Segment Start: Records provided

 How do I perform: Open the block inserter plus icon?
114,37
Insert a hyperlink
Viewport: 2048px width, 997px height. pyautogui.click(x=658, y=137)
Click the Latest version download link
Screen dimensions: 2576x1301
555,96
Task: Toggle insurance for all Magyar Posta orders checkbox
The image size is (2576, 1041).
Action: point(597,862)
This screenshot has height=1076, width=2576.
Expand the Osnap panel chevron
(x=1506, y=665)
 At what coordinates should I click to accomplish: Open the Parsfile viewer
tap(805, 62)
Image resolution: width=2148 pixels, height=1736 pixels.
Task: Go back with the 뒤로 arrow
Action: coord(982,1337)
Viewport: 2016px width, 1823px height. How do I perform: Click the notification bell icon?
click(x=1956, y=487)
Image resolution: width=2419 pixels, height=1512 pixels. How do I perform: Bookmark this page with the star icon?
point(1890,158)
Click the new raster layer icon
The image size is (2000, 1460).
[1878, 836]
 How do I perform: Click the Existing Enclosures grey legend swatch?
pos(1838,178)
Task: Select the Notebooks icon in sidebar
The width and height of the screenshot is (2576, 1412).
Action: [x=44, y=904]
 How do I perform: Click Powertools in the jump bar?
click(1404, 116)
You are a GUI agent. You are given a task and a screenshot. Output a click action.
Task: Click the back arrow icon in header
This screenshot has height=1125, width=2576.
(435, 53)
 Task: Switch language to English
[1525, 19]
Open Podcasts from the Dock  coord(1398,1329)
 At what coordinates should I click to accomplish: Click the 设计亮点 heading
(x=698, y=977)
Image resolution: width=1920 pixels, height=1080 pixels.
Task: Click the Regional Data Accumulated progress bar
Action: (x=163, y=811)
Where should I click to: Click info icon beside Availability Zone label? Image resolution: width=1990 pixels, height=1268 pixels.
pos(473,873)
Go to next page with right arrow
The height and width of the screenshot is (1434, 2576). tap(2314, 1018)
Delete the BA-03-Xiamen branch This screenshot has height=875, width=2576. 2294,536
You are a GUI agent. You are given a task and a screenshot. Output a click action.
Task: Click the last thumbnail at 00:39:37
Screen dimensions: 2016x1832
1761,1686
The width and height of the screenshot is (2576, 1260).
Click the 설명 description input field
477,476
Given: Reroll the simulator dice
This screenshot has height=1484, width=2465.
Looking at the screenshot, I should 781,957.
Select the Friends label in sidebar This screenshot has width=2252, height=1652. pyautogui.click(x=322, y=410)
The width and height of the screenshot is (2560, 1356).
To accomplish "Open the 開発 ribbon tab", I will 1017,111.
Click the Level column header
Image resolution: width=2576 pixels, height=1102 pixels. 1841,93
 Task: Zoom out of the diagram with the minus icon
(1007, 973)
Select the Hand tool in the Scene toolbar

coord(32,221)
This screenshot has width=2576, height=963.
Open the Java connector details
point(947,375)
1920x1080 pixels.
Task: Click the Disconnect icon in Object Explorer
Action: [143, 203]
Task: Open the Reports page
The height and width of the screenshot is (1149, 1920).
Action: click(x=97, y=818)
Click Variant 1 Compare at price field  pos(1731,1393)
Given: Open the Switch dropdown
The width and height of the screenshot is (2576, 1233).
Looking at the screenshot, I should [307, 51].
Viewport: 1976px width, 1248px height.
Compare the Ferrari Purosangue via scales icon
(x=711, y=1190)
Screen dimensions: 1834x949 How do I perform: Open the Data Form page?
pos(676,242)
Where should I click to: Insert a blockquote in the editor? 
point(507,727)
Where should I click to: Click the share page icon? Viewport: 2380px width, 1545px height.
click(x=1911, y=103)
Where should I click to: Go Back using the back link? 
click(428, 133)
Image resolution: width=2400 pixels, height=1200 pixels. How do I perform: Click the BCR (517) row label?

Segment End: Records provided

- _Exercise instructions_: Find the number of lines in the records that contain "sidebar", and write that number only.

- _Answer to this exercise_: 2